Ringfort (Cashel), An Lóthar, Co. Kerry
Co. Kerry |
Ringforts
On the lower western slopes of Farraniaragh mountain, above Ballinskelligs Bay in south Kerry, a stone enclosure sits quietly accumulating grass and collapsed rubble.
What makes Cathair an Lóthair, or Loher Fort, worth attention is not simply that it survives, but how much of its interior life has been preserved and, through excavation, revealed. Inside the roughly circular caher wall, a cashel being a type of stone ringfort enclosed by a dry-laid stone boundary rather than an earthen bank, stand the remains of two separate drystone houses. The fact that both are still legible, with walls standing to over a metre in places and a paved pathway connecting the rectangular house to the entrance passage, gives the site an unusual degree of spatial coherence.

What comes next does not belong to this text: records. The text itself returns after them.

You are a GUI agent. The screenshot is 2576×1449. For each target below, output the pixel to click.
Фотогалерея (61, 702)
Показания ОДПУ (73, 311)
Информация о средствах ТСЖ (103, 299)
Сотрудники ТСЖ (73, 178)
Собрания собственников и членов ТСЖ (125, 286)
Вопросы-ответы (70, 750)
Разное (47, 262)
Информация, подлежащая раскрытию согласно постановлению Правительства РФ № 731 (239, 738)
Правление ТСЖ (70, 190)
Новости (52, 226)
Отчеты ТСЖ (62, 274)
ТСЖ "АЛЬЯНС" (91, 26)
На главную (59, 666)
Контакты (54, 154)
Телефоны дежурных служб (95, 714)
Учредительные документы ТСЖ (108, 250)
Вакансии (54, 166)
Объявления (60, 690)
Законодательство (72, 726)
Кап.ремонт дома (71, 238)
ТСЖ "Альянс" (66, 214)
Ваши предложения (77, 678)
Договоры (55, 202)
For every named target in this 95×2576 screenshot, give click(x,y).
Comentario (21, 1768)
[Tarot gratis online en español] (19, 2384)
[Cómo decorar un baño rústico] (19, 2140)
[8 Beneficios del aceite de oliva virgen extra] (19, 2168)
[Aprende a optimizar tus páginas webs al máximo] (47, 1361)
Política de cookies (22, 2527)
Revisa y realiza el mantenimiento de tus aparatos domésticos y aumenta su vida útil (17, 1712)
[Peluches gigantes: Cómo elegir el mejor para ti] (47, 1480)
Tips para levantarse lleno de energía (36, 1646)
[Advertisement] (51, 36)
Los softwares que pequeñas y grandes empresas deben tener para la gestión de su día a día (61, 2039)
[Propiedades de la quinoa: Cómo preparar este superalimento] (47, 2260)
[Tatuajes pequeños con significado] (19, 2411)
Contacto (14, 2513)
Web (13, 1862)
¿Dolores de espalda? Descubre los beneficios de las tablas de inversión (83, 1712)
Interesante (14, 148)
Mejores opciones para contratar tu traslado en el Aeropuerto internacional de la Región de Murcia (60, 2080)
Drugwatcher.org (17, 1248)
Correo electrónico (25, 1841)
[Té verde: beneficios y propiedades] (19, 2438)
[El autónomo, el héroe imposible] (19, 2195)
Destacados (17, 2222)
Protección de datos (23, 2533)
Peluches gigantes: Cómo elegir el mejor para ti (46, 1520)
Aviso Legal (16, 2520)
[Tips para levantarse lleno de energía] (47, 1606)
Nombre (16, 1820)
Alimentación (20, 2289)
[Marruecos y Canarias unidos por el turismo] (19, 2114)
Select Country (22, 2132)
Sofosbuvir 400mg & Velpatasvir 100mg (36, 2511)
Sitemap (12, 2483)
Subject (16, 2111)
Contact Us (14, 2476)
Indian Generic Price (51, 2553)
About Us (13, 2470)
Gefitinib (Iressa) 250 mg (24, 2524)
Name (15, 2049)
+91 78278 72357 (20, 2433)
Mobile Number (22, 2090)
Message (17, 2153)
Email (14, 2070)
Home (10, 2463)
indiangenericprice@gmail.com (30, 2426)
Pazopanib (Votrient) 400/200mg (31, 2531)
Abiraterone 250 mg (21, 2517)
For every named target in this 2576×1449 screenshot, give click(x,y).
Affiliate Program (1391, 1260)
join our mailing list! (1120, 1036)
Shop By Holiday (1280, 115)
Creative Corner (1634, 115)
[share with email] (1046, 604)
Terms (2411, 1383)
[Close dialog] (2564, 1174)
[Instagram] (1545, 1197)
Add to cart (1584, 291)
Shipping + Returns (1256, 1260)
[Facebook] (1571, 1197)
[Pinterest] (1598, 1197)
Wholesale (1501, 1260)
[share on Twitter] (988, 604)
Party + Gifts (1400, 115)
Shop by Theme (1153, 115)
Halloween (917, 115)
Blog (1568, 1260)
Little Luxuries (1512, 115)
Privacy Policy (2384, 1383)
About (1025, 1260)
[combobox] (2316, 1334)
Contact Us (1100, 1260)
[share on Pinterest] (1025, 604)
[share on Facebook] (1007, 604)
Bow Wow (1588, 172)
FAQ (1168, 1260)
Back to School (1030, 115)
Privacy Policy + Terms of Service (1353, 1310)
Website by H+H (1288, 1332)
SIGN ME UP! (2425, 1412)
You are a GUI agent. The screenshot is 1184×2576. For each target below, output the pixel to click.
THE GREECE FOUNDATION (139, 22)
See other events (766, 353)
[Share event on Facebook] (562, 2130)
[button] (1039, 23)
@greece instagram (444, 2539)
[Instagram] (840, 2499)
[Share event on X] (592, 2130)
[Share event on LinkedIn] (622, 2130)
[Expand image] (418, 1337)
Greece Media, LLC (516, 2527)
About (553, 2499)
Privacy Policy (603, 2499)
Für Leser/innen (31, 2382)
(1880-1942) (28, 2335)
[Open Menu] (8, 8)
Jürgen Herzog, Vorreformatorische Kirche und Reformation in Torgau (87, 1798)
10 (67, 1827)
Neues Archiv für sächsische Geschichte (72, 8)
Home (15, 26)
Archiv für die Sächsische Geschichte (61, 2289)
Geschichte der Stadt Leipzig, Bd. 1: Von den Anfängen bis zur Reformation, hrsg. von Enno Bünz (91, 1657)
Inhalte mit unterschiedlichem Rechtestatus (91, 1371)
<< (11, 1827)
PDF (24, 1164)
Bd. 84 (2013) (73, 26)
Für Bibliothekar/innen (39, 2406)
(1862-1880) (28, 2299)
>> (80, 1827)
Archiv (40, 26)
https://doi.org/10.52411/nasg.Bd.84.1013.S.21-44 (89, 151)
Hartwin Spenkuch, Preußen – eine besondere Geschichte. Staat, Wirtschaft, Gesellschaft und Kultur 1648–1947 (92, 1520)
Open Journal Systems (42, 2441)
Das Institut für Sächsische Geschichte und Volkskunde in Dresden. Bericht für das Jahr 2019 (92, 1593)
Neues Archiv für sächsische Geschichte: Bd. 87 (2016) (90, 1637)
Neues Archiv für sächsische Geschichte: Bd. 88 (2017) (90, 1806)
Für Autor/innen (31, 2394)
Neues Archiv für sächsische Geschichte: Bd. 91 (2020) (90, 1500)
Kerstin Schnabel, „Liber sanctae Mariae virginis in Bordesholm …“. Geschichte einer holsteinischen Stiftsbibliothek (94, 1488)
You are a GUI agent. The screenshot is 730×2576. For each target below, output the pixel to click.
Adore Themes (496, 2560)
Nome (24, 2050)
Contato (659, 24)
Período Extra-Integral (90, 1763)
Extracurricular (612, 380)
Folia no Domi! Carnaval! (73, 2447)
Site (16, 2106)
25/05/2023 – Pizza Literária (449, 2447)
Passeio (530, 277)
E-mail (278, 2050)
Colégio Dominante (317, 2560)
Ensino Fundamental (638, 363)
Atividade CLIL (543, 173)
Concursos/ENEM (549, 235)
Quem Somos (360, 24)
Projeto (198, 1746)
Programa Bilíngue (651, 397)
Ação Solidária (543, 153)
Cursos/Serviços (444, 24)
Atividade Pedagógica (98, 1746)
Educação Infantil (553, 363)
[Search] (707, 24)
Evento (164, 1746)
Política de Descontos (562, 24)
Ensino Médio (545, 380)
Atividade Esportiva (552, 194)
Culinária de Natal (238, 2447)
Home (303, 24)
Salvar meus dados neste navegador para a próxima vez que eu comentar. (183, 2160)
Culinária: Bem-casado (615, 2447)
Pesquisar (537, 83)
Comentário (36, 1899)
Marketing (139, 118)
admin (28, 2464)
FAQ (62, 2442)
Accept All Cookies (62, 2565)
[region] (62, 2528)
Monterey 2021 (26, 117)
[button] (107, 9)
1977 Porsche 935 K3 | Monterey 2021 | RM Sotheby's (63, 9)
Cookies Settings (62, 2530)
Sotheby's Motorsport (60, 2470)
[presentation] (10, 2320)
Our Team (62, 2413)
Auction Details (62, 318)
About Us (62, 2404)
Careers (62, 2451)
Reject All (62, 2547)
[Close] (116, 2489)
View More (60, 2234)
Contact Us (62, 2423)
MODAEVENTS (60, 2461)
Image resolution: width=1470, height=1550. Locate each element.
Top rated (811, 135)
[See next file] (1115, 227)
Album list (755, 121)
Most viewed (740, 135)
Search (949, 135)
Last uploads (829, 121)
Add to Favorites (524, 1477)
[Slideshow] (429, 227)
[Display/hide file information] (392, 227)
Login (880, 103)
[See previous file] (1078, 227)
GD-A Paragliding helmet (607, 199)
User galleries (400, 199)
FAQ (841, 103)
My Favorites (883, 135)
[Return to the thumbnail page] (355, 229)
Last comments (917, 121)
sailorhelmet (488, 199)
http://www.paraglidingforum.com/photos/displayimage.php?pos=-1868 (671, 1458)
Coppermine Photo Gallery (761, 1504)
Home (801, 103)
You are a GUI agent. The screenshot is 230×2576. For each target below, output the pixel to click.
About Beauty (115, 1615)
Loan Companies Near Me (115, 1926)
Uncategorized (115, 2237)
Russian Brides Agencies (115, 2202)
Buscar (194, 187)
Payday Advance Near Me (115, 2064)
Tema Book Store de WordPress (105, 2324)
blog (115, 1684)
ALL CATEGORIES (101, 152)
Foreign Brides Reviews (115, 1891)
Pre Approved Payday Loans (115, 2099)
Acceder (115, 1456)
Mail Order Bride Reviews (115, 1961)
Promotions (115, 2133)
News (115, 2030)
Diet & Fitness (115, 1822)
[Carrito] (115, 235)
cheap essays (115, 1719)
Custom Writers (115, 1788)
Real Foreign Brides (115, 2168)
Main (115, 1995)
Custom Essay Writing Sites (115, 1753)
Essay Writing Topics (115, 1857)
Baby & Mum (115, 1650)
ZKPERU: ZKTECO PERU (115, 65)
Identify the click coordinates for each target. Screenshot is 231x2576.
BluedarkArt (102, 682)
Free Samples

Excavations carried out by O'Flaherty in the early 1980s showed that the site accumulated in layers over time. The circular house, 6.6 metres in internal diameter and set into the northeast quadrant of the enclosure, was not the first structure on that spot; beneath it lay an earlier stone-built circular structure, and beneath that again the traces of a wooden building made from driven stakes. The rectangular house, measuring roughly 7.55 by 6.3 metres and occupying most of the western half of the interior, was similarly preceded by a stake-built circular structure. A souterrain, an underground passage built for storage or refuge, was cut into the floor of the circular house some time after the house itself was built; it runs east to west for three metres before turning sharply north. The caher wall itself is up to four metres thick at the base and features a terrace on its inner face, accessed by seven separate arrangements of opposing steps set into the wall at irregular intervals. A second partial terrace survives above the first in the northern sector. The entrance to the whole enclosure is a lintel-covered passage, four metres long, running in from the south-southeast, wide enough to pass through but low enough to require some attention.